■ Text extract ■
## Begin

Histogram equalization of grayscale images with NumPy
Moose's comment which points to this blog entry does the job quite nicely.
For completeness, I give an example here using nicer variable names and a looped execution on 1000 96x96 images which are in a 4D array as in the question. It is fast (1-2 seconds on my computer) and only needs NumPy.
import numpy as np
def image_histogram_equalization(image, number_bins=256):
# from http://www.janeriksolem.net/histogram-equalization-with-python-and.html
# get image histogram
image_histogram, bins = np.histogram(image.flatten(), number_bins, density=True)
cdf = image_histogram.cumsum() # cumulative distribution function
cdf = (number_bins-1) * cdf / cdf[-1] # normalize
# use linear interpolation of cdf to find new pixel values
image_equalized = np.interp(image.flatten(), bins[:-1], cdf)
return image_equalized.reshape(image.shape), cdf
if __name__ == '__main__':
# generate some test data with shape 1000, 1, 96, 96
data = np.random.rand(1000, 1, 96, 96)

## End

■ Tasks to carry out ■
(1) Answer these questions about the histogram equalization answer:
(a) How many images, and of what size, were processed in the looped run?
(b) What default value does the function give for number_bins?
(c) Which NumPy function finds the new pixel values through linear interpolation of the cdf?
(2) Carry on the histogram equalization code from the point where it stops.

■ Dataset content ■
## Begin

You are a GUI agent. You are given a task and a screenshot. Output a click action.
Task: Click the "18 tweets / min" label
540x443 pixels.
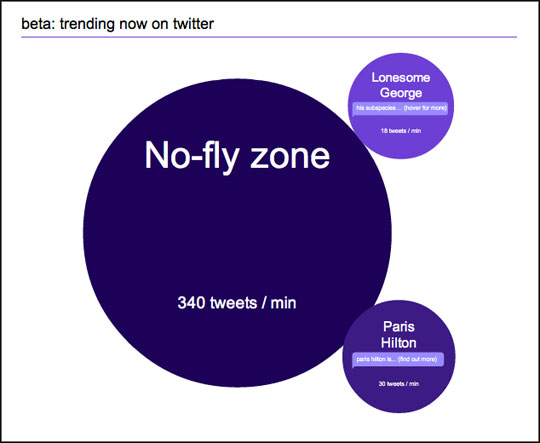[401, 131]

## End

■ Answers below ■
(1)
(a) 1000 images, each 96x96.
(b) 256.
(c) np.interp.</t1>

(2)
# loop over them
data_equalized = np.zeros(data.shape)
for i in range(data.shape[0]):
image = data[i, 0, :, :]
data_equalized[i, 0, :, :] = image_histogram_equalization(image)[0]
Very fast and easy way is to use the cumulative distribution function provided by the skimage module. Basically what you do mathematically to proof it.
from skimage import exposure
import numpy as np
def histogram_equalize(img):
img = rgb2gray(img)
img_cdf, bin_centers = exposure.cumulative_distribution(img)
return np.interp(img, bin_centers, img_cdf)